Short task a:
In the beekeeping forum thread, what did Jayoung21 put over the hole the bees chewed through the cardboard?
━━ Passage provided
Very interesting keep us informed on your progress.


----------



## GOHoney (Jun 19, 2013)

Looking good. I have one setup and ready to start, but with the cold and windy weather over the last week I have been hesitant to trap any bees in my box. Have seen multiple nights in the low 30's and below. I am hoping to attach the box tomorrow.


----------



## popeye (Apr 21, 2013)

Nice looking trapout. They may chew through the cardboard and Great Stuff? I had to use some #8 hardware cloth(or you could use metal window screen) with black plastic over it attached with roofing nails on one I did last year. They chewed through the Great Stuff. It was going great for two weeks till farm hands burned tree and my trap "out". It was in a 130 year old graveyard next to farmers field.I didn't ask for permission from landowner either. It was secluded I thought. Well they pulled up their spray rig near graveyard and claimed the bees stung them. Lesson learned on that one. Sorry to ramble on on your post.


----------



## Jayoung21 (Jun 22, 2010)

Thanks for the tip popeye. Ill keep an eye on the great stuff to see if they chew through it. They have a version that is supposed to stop insects. Maybe one day ill try that. Not sure if it is an insecticide in it that will kill them or a bitterant of some kind that they tastes bad. Anyway, I went out and checked the trap. It's been 24 hours and this is what i drove up to...

View attachment 17530


This picture was actually taken after I had opened the trap to see if they were crawling on the frames and what not. Very few were. There were actually more bees on the outside of the hive when i first got there. I was a little worried they were swarming when i first pulled up but i didn't see the queen and they were acting more confused on how to get home than swarmy. I put everything back together and i will leave them for maybe a week or so. We are supposed to have some good flying weather this week so maybe they will draw out some of the foundation. Im thinking maybe of ordering some HBH and spraying the frames with a sugar water/hbh mix.


----------



## Jayoung21 (Jun 22, 2010)

*Re: A journey of my first Hogan trap out - update*

So I went and took a peek at the trap yesterday. When I first pulled up they were festooning on the top cover near the entrance. I slowly took the lid of and shook them in the trap. The bees did end up chewing a small hole through the cardboard so I put some screen mesh over it. I have a couple pictures but I'm not sure how to upload them when posting from my cell.
━━━━
━━ Supplied material
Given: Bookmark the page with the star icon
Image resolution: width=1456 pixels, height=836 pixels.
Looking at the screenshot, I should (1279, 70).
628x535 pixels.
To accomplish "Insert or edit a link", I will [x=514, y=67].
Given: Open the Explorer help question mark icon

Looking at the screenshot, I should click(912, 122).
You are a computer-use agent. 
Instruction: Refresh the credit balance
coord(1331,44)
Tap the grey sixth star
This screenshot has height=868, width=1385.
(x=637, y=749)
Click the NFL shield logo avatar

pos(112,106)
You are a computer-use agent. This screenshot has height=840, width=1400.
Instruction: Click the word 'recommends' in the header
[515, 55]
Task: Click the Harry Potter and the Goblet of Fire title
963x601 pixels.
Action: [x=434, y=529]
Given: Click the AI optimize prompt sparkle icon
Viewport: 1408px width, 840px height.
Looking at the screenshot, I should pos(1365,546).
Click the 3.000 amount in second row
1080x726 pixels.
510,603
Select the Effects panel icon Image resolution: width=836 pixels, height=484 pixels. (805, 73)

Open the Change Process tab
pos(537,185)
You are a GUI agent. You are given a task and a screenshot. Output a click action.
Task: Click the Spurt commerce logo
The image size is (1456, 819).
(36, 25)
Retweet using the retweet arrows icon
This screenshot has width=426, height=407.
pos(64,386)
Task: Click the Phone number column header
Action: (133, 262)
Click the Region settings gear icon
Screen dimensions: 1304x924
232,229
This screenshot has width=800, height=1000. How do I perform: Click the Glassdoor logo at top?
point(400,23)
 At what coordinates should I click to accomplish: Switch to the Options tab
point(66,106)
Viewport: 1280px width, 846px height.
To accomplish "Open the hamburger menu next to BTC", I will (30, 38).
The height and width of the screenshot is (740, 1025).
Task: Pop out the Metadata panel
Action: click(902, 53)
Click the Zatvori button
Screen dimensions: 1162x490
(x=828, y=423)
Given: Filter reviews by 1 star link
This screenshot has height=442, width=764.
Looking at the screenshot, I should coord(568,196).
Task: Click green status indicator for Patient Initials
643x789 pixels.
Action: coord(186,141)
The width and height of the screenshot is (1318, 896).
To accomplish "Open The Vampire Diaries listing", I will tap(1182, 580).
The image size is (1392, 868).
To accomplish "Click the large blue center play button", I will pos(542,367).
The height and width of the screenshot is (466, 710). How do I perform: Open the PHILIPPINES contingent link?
━━━━
Short task b:
Arrange the lines of the records as a JSON list of strings, one string per line, leaving out blank lines. Begin at the line that has "Viewport: 1280px width, 846px height." and continue through the end of the records.

Full solution a:
Screen mesh.

Full solution b:
[
  "Viewport: 1280px width, 846px height.",
  "To accomplish \"Open the hamburger menu next to BTC\", I will (30, 38).",
  "The height and width of the screenshot is (740, 1025).",
  "Task: Pop out the Metadata panel",
  "Action: click(902, 53)",
  "Click the Zatvori button",
  "Screen dimensions: 1162x490",
  "(x=828, y=423)",
  "Given: Filter reviews by 1 star link",
  "This screenshot has height=442, width=764.",
  "Looking at the screenshot, I should coord(568,196).",
  "Task: Click green status indicator for Patient Initials",
  "643x789 pixels.",
  "Action: coord(186,141)",
  "The width and height of the screenshot is (1318, 896).",
  "To accomplish \"Open The Vampire Diaries listing\", I will tap(1182, 580).",
  "The image size is (1392, 868).",
  "To accomplish \"Click the large blue center play button\", I will pos(542,367).",
  "The height and width of the screenshot is (466, 710). How do I perform: Open the PHILIPPINES contingent link?"
]